---------- Exercise data ----------
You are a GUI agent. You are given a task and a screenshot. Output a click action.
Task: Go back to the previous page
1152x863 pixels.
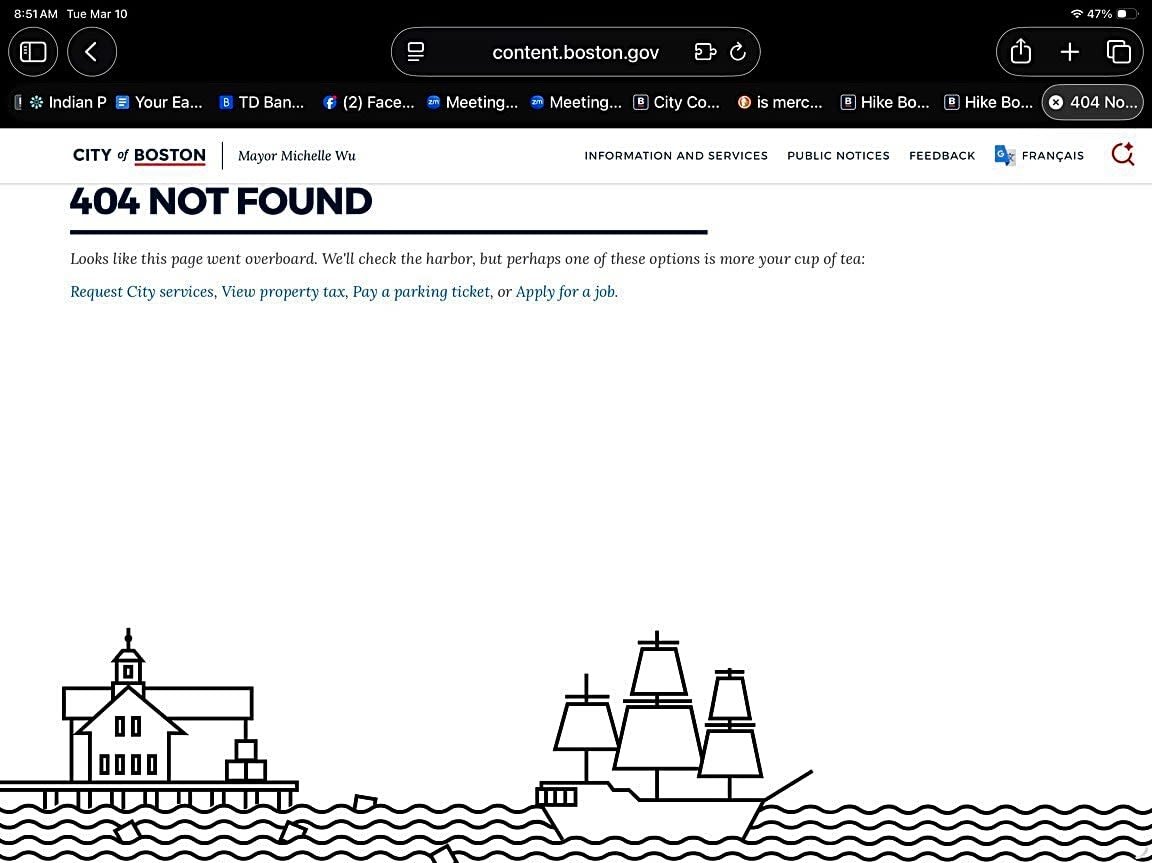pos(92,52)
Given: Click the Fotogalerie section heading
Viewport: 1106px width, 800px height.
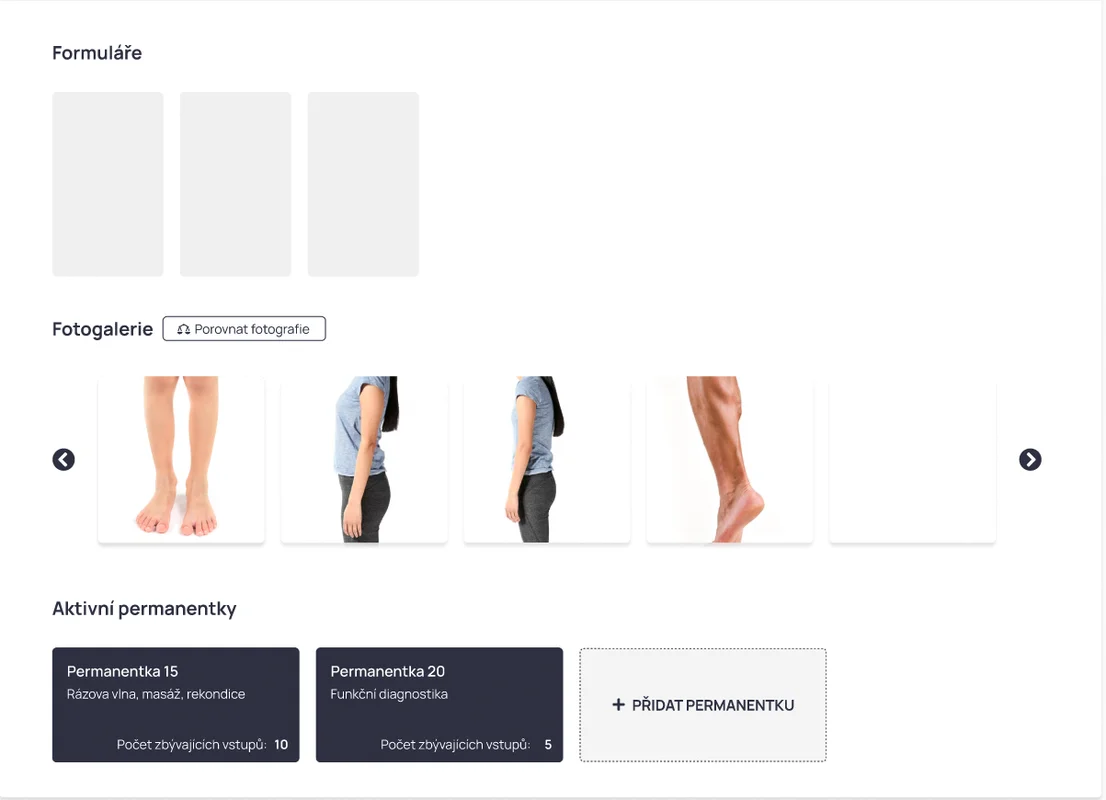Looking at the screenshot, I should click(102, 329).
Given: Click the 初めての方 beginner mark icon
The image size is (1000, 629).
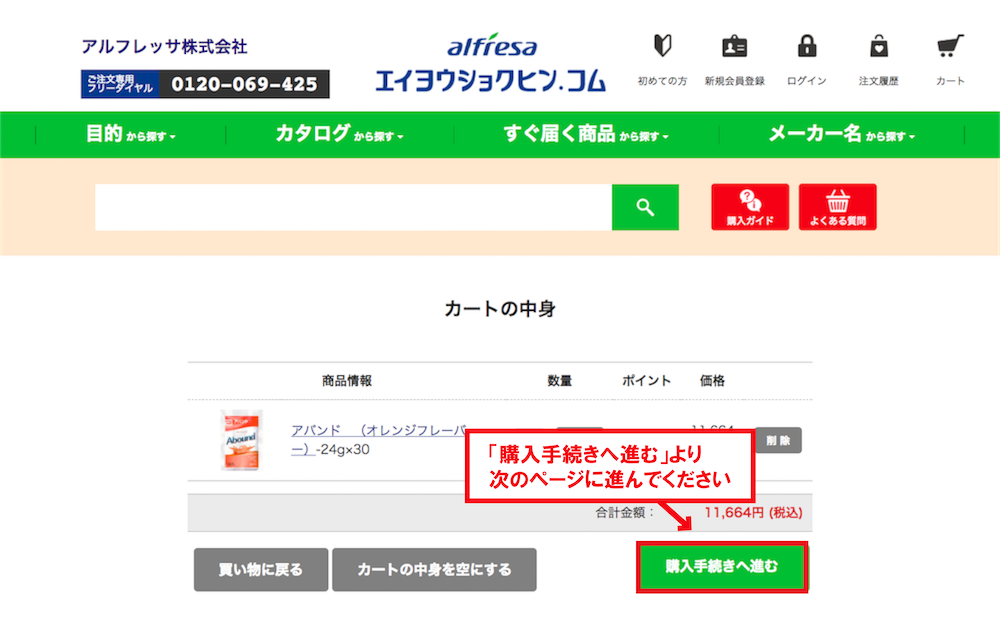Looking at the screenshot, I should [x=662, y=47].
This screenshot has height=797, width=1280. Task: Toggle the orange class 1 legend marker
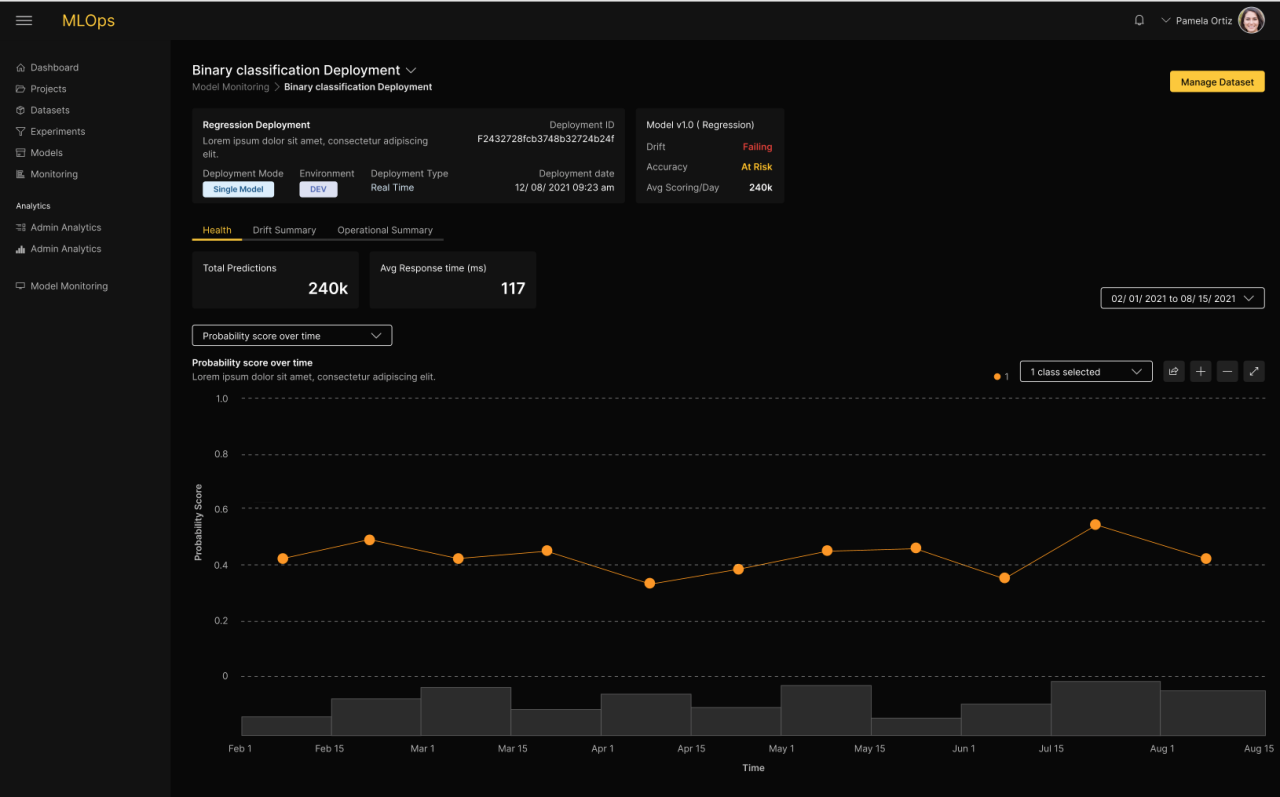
----------
### Exercise description
Only the lines from the one with "1152x863 pixels." through the final line of the entries above should be transcribed, exactly and without pictures.

### Result of the exercise
1152x863 pixels.
pos(92,52)
Given: Click the Fotogalerie section heading
Viewport: 1106px width, 800px height.
Looking at the screenshot, I should click(102, 329).
Given: Click the 初めての方 beginner mark icon
The image size is (1000, 629).
Looking at the screenshot, I should [x=662, y=47].
This screenshot has height=797, width=1280. Task: Toggle the orange class 1 legend marker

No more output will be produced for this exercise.